Cleaning those stairs yesterday was quite the endeavor.  My left hand/wrist started hurting - must have been leaning on it or using it incorrectly.  In fact by the end of the cleaning, my arms - especially my triceps - were letting me know that they were done.  I should do the stairs more often and perhaps only half at a time, like a rotation or schedule.

I was tired after the stairs, so when I went to the gym, I chose not to go "gung ho" but took it rather easy.  It was not crowded at all. 

Dinner with the Husband was quiet, and I went to bed early because I was tired.  I could see some fireworks from sitting in bed!  And when those stopped around 9:30p, I turned off the light and went to sleep for some much needed rest... 


AFTERNOON EDIT:  Looks like I will be having a late lunch with my daughter, and then see what happens from there.  This will be my first time back in an indoor restaurant.  
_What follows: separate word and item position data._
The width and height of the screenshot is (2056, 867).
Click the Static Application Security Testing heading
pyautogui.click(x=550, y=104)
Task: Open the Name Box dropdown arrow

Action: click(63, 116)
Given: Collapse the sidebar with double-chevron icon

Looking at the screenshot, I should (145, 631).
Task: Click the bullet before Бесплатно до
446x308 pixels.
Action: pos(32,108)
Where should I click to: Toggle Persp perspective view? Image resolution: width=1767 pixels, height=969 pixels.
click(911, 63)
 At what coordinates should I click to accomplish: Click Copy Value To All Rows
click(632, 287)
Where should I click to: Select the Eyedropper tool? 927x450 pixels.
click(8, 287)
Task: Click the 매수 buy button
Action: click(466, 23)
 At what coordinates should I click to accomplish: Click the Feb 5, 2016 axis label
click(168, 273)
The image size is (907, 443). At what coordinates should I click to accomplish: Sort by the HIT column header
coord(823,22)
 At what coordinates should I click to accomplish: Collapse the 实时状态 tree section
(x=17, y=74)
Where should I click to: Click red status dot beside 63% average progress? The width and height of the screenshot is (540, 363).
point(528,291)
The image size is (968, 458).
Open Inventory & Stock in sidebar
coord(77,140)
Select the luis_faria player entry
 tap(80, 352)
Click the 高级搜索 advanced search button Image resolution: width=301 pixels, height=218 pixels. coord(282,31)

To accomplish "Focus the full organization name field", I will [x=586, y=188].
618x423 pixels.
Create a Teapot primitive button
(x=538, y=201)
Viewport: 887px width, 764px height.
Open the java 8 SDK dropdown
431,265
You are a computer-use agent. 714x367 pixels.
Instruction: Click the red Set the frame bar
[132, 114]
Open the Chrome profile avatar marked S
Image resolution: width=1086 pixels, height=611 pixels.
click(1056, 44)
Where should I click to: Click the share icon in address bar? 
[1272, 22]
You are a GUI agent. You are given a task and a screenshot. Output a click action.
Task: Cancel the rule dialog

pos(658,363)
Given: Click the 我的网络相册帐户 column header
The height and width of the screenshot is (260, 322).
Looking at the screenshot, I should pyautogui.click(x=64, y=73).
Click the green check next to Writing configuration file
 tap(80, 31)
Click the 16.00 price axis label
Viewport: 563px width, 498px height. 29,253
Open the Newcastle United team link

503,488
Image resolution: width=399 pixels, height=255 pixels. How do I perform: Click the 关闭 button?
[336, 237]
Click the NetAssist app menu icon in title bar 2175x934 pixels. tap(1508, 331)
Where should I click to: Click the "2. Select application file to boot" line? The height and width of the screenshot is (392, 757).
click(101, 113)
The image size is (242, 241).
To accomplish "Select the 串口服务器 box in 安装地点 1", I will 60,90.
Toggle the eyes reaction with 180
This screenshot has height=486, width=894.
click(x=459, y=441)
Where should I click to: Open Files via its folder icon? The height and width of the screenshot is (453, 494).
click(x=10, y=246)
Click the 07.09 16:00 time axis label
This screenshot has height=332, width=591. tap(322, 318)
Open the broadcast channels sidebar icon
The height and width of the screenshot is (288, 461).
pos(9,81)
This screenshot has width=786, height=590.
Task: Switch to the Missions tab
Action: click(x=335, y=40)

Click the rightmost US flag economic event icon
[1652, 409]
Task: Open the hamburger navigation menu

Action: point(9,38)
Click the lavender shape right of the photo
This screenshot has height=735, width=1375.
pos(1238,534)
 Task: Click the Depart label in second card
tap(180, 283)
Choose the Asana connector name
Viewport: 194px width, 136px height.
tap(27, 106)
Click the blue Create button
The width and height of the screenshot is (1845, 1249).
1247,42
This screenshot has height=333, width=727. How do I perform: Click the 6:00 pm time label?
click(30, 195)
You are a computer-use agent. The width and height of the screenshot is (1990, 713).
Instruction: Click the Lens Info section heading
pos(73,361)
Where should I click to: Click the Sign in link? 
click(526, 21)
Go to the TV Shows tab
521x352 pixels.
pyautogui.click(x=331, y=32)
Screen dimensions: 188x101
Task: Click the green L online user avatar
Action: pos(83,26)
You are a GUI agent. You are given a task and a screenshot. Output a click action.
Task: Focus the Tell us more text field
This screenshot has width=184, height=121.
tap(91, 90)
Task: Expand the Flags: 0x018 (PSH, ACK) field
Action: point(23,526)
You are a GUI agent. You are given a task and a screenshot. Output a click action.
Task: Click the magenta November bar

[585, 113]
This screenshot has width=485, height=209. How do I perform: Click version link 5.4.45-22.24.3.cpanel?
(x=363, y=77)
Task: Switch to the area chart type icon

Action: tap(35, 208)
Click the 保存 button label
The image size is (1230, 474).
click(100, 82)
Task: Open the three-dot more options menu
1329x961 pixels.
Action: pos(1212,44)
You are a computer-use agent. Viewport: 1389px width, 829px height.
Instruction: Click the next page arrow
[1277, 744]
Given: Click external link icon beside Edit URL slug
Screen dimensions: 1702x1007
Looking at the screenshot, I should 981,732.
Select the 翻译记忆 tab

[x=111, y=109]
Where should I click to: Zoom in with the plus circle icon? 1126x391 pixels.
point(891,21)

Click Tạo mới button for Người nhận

I'm not sure about the shopping... I think Horn or IP had posted that the deals weren't that great?  Maybe it was Mistakes Girl?  And I'm not sure I want to deal with any of that.

Just wanted to let you all know that I'm up to date on my daily push-ups challenge, even though that means I was up at 11pm doing push-ups on Saturday night, LOL...

Progress as of today: 49.5 lbs lost so far, only 2 lbs to go!

Jacky82020 on 07/05/2021:
Cooler here today.

No circadas, but some beautiful fireflies dancing on the lawn last night.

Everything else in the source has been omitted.